Para el caso de Wassily Kandinsky y Arnold Shöenberg. Schöenberg era un músico con habilidades pictóricas, mientras que Kandinsky, un pintor que tocaba el cello y el piano. La similitud de ideas se expresa en los documentos, El estilo y la idea de Schöenberg y De lo espiritual en el arte de Kandinsky.
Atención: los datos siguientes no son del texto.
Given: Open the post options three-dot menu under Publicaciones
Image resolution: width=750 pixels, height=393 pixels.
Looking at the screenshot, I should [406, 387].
En la pintura, El jinete azul (Der blaue reiter) de Kandinsky, la temática está claramente definida, así como está definida desde un principio la tonalidad de La noche transfigurada de Shöenberg; sin embargo, los vagos contornos de los elementos pictóricos de Kandinsky difuminan la importancia de las formas y priorizan el color sobre las formas definidas, del mismo modo que –como comenta Beaumont–, los contornos indefinidos de las líneas melódicas hacen de La noche transfigurada, una célebre pieza de música programática, para sexteto de cuerdas, en la que la funcionalidad armónica está casi ausente.
Al parecer, tanto en la música como en la pintura, la experiencia existencial está modelada, es decir, es un continuum de intermediaciones estéticas.
*UAEH-UAZ.
Referencias
Auner, Joseph (2019). La música en los siglos XX y XXI. Ediciones AKAL.
Beaumont, Antony (2000). Zemlinsky. Ithaca, NY: Cornell University Press; London: Faber.